Он к двери подошел, прислушался, ушла ли мать совсем или еще стоит под дверью, поджидая, как только лазать он начнет, и, тихо створку приоткрыв, увидел, что ушла. Захлопнул дверь и сразу же присел на корточки у шкафа. Обыкновенно Шишин быстро находил, что ищет. «Когда не знаешь, что искать, то проще находить, а если знаешь, то хоть тресни – не найдешь», – подумал и, старенькую варежку найдя, прижал к лицу. Тихонько варежка хрустела коркой мандаринной, лавандой выцветшей, зимой, давно прошедшей, огоньками елки, что погасли… шариками, что разбились…
«Варежка моя…» – подумал он.
– Пора вставать! – сказала мать, прошла к столу и занавески распахнула. За окнами крещенская густела синева, потрескивали стекла. Над швом бетонных крыш горой свинцовой толпились облака, отчетливо очерченные всполохом зарницы, в небесной проруби мерцало… Шишин с ненавистью посмотрел в окно, зажмурился и, в мягкой теплоте прижавшись к варежке щекой, свернулся в запятую. «Тихо у меня…» – шепнул, и варежка притихла.
– Мороз! – сказала мать. – К засушливому лету, вот увидишь. Посмотри-ка только, как разобрало к великодню! На Волочебник тянет, к Пасхе… Опять пораскидал! Порассувал! Нет на тебе креста, бессовестный такой, – бубнила мать, игрушки подбирая, – а мать ходи… кряхти.
И мать ходила и кряхтела:
– Теперь три дня, смотри, белья стирать нельзя, загадишь – и ходи в гадье до Спаса…

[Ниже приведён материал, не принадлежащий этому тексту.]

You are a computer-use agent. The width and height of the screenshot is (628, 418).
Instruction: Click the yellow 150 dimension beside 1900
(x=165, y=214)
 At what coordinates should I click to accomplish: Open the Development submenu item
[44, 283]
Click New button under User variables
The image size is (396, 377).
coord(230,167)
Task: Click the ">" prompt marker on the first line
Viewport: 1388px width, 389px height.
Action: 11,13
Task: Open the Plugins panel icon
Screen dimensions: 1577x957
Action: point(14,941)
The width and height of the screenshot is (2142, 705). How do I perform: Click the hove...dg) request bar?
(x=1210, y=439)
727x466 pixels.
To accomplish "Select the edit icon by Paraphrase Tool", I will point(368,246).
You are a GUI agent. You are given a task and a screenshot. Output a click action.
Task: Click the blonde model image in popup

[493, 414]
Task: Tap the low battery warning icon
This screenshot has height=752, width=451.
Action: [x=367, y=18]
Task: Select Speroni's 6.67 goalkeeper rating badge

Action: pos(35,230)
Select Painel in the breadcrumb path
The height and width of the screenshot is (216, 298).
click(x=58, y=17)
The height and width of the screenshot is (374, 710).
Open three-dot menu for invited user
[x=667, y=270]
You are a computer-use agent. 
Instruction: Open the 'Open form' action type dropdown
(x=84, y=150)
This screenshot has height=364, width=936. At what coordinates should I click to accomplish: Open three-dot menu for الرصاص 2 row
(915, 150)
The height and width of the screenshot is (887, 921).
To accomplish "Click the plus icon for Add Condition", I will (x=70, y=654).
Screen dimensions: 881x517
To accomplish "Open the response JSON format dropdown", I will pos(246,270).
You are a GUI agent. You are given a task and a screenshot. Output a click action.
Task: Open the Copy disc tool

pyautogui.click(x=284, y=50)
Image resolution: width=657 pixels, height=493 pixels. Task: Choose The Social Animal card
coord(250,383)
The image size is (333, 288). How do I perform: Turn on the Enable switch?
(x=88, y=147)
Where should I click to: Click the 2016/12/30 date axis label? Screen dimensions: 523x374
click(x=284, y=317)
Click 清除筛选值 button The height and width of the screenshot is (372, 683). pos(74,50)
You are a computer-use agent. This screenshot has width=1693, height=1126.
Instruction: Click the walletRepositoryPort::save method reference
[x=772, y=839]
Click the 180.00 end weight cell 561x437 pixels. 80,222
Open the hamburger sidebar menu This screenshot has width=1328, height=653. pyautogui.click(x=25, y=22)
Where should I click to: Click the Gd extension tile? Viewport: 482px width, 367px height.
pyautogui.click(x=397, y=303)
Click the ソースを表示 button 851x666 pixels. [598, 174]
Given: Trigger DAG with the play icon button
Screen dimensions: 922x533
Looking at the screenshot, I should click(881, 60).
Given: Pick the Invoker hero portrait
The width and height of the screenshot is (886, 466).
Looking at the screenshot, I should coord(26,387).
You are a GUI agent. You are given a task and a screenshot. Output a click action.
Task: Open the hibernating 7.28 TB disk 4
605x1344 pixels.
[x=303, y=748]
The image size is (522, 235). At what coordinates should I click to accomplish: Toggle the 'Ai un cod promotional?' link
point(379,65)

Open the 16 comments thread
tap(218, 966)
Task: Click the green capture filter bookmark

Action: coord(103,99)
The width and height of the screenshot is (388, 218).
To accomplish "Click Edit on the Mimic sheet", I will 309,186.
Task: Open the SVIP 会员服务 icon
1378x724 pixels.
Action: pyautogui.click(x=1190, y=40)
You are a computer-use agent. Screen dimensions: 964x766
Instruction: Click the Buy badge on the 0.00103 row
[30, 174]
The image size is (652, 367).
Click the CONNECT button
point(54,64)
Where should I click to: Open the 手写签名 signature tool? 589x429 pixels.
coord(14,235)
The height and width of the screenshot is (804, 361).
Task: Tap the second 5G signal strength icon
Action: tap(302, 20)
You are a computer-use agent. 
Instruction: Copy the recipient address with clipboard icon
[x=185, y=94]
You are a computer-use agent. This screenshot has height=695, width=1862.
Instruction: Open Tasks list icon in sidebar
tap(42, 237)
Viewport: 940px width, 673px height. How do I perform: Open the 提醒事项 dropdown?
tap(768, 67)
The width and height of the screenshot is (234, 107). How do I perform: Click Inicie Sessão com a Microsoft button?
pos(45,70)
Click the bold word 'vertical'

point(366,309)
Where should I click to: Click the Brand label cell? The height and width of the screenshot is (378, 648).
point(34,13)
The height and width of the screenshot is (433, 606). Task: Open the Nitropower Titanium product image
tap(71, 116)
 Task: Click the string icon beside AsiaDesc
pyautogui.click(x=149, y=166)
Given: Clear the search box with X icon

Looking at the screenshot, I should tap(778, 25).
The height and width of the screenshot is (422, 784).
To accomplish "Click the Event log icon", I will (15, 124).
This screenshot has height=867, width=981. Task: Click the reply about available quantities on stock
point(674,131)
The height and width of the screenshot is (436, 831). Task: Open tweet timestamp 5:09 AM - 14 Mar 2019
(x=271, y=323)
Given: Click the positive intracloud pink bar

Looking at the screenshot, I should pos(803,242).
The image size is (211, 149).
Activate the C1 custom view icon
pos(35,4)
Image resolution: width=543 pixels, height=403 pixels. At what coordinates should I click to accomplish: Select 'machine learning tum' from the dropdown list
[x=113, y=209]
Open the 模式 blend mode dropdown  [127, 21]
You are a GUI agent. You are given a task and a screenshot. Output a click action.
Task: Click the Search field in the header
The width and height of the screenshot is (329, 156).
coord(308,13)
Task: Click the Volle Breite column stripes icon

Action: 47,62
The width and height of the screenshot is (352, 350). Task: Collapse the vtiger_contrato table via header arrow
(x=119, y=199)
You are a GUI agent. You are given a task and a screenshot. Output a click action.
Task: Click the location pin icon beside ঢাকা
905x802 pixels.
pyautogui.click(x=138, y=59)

Тепло и сонно варежка колола щеку, косясь на Шишина из-под руки веселым пуговичным глазом.
– Вставай-вставай, тетеха… – сказала мать, откинув одеяло, и, Шишина за пятку ухватив, пощекотала.
Шишин пятку отнял, зарычал.
– Не заболел? Опять в кровать заразу тянешь, да? – спросила. – Опять?! Дождешься у меня! Дождешься, заблошивешь, понял? Вон и сейчас горишь! А дальше пятнами пойдешь лишайными, как плесень! – И, отойдя к шкафу, открыла ящик, градусник достала, стряхивая, снова подошла. – Ну, дай ее сюда! Отдай… Добром прошу! По улице в ней ходишь, аспид! За всякую же держишь дрянь, потом в кровать несешь? Давай, сказала, ну?
Он заскулил.
– На, градусник поставь! Сил нет с тобой! Ну нету сил с тобой… Весь пятнами пойдешь, как пес чумной, облезешь… Не дашь? И не давай. О Господи прости – под тридцать девять! Да подавись ты, подавись ты ей! Не дашь – не надо. Только знай: кто тащит дрянь в постель, тот весь чумой потом, блошливый ходит. С чумным никто играть не станет, дружить не будет. Понял у меня? За партой девочка красивая с чумным, с лишайным, с дураком, как ты, сидеть не сядет. Вырастет и замуж за другого выйдет девочка такая. Знаешь, знаешь, как ее зовут? – спросила мать.
«Знаю…» – вспомнил Шишин и варежку с кровати отшвырнул.
«Цветом без запаха, и запахом без цвета, временем без цели пахнет, – думал, сидя у ящика в прихожей на полу. – У времени нет цели. Оно идет, идет, идет куда-то, куда – само не знает, стирает все. Как дождь стирает утро, день и вечер, как снег в окне стирает двор, песочницу, качели, голубятню, голубей, весь мир. Ведь это время перекрасило скамейку, домик, горку во дворе… Зачем? – подумал он. – Оно уходит вырванным листом тетрадным, самолетиком, летящим в школьное окно, когда учительница вышла. Звоном стекол, мячиком разбитых, съеденной черешней, каплями дождя, что шариками ртути катятся по тротуару, шагами в лужах, пылью на окне, забытым. Всем забытым. Всем. И бабушкиной чашкой, которой нет уже, и бабушкой, которой тоже нет… А хорошо бывает, только если Таня…»
Шишин встал и, ящики ногой задвинув боком, пошел к себе, на дверь закрылся, лег и, варежку укрыв получше одеялом, подумал снова: «Варежка моя…» И задремал.
– Войдешь, и тихо, поняла? – он варежке во сне сказал и, спрятав варежку за спину, вскарабкался на табуретку, позвонил. Мать дверь открыла. Шишин с табуретки слез и снизу с опасеньем посмотрел на мать.